Das graphische Hauptwerk Schongauers. In Format und künstlerischem Ehrgeiz der bedeutendste Kupferstich seiner Zeit. Der vorüberziehende Menschenstrom ist schwer überschaubar und so reich an Details, daß das Auge ihn nur langsam >lesen< kann. Es ist, als sollten wir noch einmal den heiligen Augenblick erleben. Zentrum der Darstellung und einziger ruhender Punkt ist das Antlitz Christi, das dem Betrachter ganz zugekehrt ist, erinnernd an den Abdruck auf dem Schweißtuch der Veronika. Der Blick Christi in unsere Augen verbindet uns mit ihm, eine Verbindung, die keiner der blind ins Leben Verstrickten auf dem Stich wahrnimmt. Mit allen Betrachtern durch die Jahrhunderte ist und wird dies so geschehen; Christus der Leidende ist auch der Zeit entrückt, und wir, mitleidend in dem Ansatz von Identifikation mit ihm, sind befähigt und gewürdigt, das grausame Geschehen ebenfalls mit tieferer Einsicht zu beobachten, den lauten, bösen Spuk des Lebens, in dem das Göttliche von den meisten unbemerkt bleibt.
Die Schilderung der Einzelheiten ist von extremer Realitätsliebe, wie etwa die Maserung des Kreuzholzes schnell zeigt. Zwei Personen zerren Christus am Seil bzw. Gewand nach vorn, über ihm brüllt einer, der den Kreuzstamm umfaßt und weiterschiebt; von hinten schlägt ein an derer mit einem Strick auf ihn ein. Unmittelbar hinter diesem erscheint ein Gesicht parallel zum Pferdekopf, Joseph von Arimathia, der aus Barmherzigkeit hinzusprang und das Kreuz tragen half. Links über Christi Kopf in einer Hand die Nägel, die ihn durchbohren werden.

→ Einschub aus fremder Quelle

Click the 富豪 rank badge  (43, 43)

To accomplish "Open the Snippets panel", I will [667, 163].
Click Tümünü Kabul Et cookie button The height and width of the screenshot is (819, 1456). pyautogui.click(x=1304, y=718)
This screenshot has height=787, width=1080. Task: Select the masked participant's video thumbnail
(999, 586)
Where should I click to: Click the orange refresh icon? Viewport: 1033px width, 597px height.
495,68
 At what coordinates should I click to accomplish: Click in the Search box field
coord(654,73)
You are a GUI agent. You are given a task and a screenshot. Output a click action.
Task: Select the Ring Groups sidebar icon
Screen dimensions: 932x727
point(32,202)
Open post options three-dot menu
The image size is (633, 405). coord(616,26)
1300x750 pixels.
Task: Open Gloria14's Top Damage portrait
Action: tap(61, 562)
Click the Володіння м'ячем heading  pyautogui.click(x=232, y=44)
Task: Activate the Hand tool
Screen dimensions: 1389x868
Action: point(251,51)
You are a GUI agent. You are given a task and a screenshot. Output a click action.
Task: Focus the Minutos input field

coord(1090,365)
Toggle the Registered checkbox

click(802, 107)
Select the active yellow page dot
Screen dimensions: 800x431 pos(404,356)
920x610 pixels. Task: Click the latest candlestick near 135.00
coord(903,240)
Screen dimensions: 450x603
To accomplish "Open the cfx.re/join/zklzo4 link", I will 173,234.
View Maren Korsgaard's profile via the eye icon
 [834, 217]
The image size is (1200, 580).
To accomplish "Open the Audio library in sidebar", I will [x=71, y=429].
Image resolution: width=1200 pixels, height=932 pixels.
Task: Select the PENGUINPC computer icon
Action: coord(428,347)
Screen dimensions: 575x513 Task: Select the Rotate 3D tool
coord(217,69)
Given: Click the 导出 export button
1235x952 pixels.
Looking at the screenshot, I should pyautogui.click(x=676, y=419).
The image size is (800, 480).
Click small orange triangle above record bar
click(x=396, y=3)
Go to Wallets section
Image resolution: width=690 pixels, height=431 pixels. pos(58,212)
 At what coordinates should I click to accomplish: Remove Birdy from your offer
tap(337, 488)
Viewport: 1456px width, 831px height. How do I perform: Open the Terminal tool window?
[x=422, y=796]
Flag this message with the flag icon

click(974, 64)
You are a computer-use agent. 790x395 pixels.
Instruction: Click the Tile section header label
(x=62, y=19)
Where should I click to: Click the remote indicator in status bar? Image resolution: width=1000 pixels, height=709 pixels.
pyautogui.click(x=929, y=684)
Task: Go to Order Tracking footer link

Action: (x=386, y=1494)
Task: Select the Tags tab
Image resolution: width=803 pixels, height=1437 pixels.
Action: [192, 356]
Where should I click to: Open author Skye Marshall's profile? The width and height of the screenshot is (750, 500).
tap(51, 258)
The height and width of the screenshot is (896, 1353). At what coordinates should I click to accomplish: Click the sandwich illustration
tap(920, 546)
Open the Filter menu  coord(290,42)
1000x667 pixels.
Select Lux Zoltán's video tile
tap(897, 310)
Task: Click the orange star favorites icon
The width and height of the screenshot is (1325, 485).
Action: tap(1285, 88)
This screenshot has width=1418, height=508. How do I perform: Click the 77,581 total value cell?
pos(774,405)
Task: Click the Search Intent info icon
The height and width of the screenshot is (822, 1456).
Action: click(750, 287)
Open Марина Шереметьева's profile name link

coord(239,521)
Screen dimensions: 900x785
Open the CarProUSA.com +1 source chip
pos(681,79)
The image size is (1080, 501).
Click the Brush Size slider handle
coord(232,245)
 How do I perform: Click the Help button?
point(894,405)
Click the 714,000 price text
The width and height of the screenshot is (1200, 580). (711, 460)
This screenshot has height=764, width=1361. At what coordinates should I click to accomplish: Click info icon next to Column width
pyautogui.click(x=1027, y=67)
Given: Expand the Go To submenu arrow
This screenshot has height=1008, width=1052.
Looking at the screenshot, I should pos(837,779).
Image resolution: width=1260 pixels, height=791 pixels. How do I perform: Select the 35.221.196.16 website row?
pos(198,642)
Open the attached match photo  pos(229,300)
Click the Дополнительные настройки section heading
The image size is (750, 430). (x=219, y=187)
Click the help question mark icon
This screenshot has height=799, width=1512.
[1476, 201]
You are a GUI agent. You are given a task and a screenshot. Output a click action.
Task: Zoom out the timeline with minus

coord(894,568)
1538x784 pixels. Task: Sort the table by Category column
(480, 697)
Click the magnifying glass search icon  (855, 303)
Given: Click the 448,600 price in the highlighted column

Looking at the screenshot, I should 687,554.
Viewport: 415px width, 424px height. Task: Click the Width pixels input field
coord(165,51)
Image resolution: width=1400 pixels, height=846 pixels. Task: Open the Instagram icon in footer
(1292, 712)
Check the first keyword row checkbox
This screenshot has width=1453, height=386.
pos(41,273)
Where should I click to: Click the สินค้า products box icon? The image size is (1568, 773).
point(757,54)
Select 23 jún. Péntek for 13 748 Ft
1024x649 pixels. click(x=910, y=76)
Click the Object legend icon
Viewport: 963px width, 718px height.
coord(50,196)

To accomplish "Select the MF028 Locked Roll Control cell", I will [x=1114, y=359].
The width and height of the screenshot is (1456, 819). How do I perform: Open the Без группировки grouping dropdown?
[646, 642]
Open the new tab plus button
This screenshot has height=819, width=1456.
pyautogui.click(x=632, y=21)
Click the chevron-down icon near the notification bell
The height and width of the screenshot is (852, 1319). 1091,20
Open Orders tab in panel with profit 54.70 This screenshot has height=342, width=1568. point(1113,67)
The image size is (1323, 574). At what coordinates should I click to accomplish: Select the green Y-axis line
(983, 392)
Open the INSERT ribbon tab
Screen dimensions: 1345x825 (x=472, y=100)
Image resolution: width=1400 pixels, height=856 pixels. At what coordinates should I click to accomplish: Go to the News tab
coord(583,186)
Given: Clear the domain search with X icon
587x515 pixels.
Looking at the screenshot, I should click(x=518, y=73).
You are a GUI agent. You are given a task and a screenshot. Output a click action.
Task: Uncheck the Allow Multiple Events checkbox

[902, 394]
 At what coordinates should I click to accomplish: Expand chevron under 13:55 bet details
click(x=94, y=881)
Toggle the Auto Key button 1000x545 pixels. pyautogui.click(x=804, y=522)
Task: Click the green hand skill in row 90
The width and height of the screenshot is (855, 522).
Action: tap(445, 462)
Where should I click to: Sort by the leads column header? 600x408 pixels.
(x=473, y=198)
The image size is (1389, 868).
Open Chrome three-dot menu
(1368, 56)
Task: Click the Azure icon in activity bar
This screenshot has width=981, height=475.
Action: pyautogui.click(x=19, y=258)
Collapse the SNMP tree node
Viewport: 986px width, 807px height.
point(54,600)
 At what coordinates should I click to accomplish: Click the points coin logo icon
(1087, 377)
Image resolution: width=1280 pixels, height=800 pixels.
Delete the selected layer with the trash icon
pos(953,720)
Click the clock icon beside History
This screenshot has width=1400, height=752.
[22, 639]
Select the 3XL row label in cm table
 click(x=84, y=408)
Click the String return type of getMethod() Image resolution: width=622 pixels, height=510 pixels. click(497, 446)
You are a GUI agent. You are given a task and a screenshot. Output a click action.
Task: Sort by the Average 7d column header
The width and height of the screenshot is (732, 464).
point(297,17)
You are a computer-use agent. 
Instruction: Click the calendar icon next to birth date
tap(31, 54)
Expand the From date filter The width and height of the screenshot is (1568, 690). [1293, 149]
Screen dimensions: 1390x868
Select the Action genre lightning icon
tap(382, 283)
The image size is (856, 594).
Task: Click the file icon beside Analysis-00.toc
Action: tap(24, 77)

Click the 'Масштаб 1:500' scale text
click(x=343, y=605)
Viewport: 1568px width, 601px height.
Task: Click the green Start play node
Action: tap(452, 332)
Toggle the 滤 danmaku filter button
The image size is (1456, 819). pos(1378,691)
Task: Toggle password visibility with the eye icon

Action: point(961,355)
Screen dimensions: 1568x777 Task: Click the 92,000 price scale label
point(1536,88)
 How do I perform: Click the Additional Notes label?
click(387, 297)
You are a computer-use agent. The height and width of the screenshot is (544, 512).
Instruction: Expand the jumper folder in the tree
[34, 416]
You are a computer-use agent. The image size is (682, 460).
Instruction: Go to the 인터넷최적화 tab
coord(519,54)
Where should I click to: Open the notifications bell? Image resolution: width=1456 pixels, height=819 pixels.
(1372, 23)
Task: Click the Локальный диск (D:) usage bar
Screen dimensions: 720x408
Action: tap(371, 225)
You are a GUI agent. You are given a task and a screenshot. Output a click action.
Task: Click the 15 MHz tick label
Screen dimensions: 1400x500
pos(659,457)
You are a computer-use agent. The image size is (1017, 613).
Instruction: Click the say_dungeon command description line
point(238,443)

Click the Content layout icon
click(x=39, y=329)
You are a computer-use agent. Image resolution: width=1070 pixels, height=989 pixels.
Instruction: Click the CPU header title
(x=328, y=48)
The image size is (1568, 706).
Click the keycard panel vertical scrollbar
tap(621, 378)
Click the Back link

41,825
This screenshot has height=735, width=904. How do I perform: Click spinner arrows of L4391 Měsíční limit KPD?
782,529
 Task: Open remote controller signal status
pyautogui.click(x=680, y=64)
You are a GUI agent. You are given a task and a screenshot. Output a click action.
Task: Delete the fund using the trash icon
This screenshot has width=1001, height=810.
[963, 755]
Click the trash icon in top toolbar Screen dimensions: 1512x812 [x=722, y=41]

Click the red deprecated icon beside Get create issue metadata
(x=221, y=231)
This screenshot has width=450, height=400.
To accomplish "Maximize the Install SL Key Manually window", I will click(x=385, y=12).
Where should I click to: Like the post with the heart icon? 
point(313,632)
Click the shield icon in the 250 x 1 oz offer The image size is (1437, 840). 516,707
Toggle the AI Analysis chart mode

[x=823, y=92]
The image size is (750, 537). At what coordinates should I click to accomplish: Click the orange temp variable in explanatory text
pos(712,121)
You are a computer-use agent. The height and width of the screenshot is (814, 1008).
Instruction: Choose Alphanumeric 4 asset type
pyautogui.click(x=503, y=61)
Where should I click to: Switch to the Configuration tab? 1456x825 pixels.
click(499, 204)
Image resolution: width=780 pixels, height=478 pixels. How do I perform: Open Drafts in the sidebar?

Nach links zwei Reiter, vor ihnen die bereits entkleideten Schacher, rechts neben dem vorderen Reiter Maria verhöhnt. Rechts hinter ihr im engen Felsweg noch einmal die ganze Gruppe der Trauernden, klein wie in weiter Ferne. Von links her verdunkelt sich der Himmel, entsprechend dem Bibeltext.

Text: Hans Mielke in: Das Berliner Kupferstichkabinett. Ein Handbuch zur Sammlung, hg. von Alexander Dückers, 2. Auflage, Berlin 1994, S. 99f., Kat. III.14 (mit weiterer Literatur)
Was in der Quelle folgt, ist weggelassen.